Interpretative Ruling of the Supreme Court of Cassation concerning questions in the field of commercial companies and registrations pursuant to the Commercial Register and Register of Non-Profit Legal Entities Act
The Supreme Court of Cassation (SCC) issued a new Interpretative Ruling No. 1/2020 of 31 May 2023 in interpretative case No. 1/2020 of the General Assembly of the Civil and Commercial Divisions of the SCC to answer questions in the field of company law commercial companies and registrations pursuant to the Commercial Register and Register of Non-Profit Legal Entities Act.
The first question concerns the case of death of a sole owner of the capital of a limited liability company who is also the general manager of the company. The answer of the SCC is that in case of death of a person fulfilling both roles and when the person’s successors have not undertaken any action under article 157(1) of the Commerce Act (CA), the company shall not be dissolved by law as of the time of death but shall instead be dissolved by a court ruling on an application by a prosecutor. The situation is identical in terms of legal consequences to a situation where no general manager is registered for the company. For the purpose of protecting successors, any application that may have been filed by the prosecutor shall be rejected if successors constitute company bodies and register a general manager of the company by the end of the oral arguments on the substance before the relevant courts. The second method to protect successors is provided for in CA article 274(1), i.e. the activity of the dissolved company shall continue provided that the stage of distribution of company assets has not been reached yet.
The second question dealt with in the interpretative ruling concerns the admissibility of the application under CA article 74(1) to repeal a decision of the General Meeting of a limited liability company to dismiss a general manager if a decision has been adopted under a previous item on the agenda to remove the general manager as a partner. The answer of the SCC is that it is admissible to join the application under CA article 74(1) and an application to repeal a decision to remove the general manager as a partner insofar as the decision for dismissal of the general manager is caused by the decision to remove the partner who is also the general manager and is related to the right of that person to effective remedy.
The next question relates to the removal of a partner for actions in his/her capacity as general manager. According to the interpretative ruling, the partner shall be removed for the following violations he/she committed in his/her capacity as general manager: non-performance of obligations to assist the activity of the company; failure to execute the decisions of the General Meeting; acting against company interests.
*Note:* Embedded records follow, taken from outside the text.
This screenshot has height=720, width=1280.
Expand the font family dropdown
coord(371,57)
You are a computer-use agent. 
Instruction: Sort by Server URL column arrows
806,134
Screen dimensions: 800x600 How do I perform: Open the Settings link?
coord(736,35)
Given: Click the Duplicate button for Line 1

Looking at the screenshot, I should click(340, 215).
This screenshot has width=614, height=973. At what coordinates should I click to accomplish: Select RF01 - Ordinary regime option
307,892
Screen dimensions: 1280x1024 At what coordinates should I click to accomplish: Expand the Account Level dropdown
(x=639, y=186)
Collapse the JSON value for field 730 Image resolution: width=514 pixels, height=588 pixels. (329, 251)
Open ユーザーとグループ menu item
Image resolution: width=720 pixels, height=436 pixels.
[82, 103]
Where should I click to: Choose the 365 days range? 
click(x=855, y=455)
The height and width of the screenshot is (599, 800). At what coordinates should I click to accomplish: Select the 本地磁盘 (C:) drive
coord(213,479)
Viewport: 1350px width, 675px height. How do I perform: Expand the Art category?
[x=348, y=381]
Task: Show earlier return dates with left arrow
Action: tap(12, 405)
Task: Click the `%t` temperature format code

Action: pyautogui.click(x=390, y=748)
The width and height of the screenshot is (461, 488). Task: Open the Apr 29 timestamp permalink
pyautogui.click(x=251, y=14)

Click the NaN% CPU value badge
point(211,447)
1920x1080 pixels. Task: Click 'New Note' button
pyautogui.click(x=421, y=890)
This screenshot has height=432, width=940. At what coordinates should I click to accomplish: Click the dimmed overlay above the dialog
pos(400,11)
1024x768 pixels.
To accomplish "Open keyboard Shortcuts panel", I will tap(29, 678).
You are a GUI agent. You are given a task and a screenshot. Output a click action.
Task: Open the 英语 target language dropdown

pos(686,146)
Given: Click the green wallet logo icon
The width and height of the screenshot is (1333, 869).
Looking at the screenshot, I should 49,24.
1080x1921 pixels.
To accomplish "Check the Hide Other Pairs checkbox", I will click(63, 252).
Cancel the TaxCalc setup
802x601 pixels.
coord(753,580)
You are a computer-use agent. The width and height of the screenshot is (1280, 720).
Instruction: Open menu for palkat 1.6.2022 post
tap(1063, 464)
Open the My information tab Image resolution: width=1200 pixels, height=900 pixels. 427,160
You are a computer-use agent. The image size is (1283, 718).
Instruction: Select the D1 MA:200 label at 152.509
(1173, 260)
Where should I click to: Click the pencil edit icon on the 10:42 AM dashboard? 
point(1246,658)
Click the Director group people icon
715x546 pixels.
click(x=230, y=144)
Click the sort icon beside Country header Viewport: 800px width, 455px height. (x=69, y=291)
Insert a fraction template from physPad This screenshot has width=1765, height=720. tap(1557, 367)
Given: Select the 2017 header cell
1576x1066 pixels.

Pursuant to CA article 141(5) the general manager may request to be deleted from the Commercial Register by submitting a written notice to the company. Within one month of receiving said notice, the company must request the registration of the general manager’s dismissal in the Commercial Register. If the company fails to do so, the general manager may him/herself request said registration of dismissal, which shall be registered regardless of whether a new person has been selected as a replacement or not. The answer of the SCC is that the general manager’s notice shall be submitted to the company and any person who agrees to receive the notice, other than the departing general manager him/herself, can legitimately receive the notice on behalf of the company.
The fifth answer by the SCC is that in case of inaction by the bodies of the company, the departing partner who has submitted a prior notice cannot legitimately request by him/herself the registration of his/her departure from a limited liability company in the Commercial Register or the Register of Non-profit Legal Entities.
In addition, the interpretative ruling answers three questions pertaining to the Commercial Register and Register of Non-Profit Legal Entities Act (CRRNLEA). The first question concerns the powers of the court in cases of appeal against a refusal by a registration official to register, notify or delete a submitted request in a situation where the official did not give the necessary instructions pursuant to CRRNLEA article 22(5) (said provision requires the registration official to give instructions to the requesting entity to remedy a non-compliance when the registration, deletion or notification request submitted by a company or a non-profit legal entity is not accompanied by all documents required by law or when the required state fee has not been paid). The answer of the SCC is that in case of appeal of such refusal, the court must give instructions for the missing documents required by law to be provided and then assess whether all conditions are met for the requested registration, notification or deletion. The court does not have the power to repeal the refusal merely because the registration official did not give instructions.
The second answer related to CRRNLE is that the registration official is required to enter in the CRRNLE the information related to a transfer of company shares even if no registration was made of information ensuing from previous transactions with those shares for which registration was required, provided that the documents enclosed with the request make it possible to establish compliance with the legal provision concerning transfer of company shares (CA article 129). The registration official shall not register in the CRRNLE any information related to transfer of company shares in a limited liability company which came after the entry in the register of a freeze on those shares.
In cases of transfer of shares between partners, the negative condition of CA article 129(1), second sentence does not apply (i.e. the condition that the company should have paid all employment salaries, benefits or mandatory social security contributions required by law to the employees, including employees whose employment was terminated up to three years prior to the transfer of the company share).
The last answer of the SCC is that CRRNLEA article 25 does not allow the appeal of orders of registration officials reflected in the electronic registers other than refusals on submitted requests for registration, deletion and notification.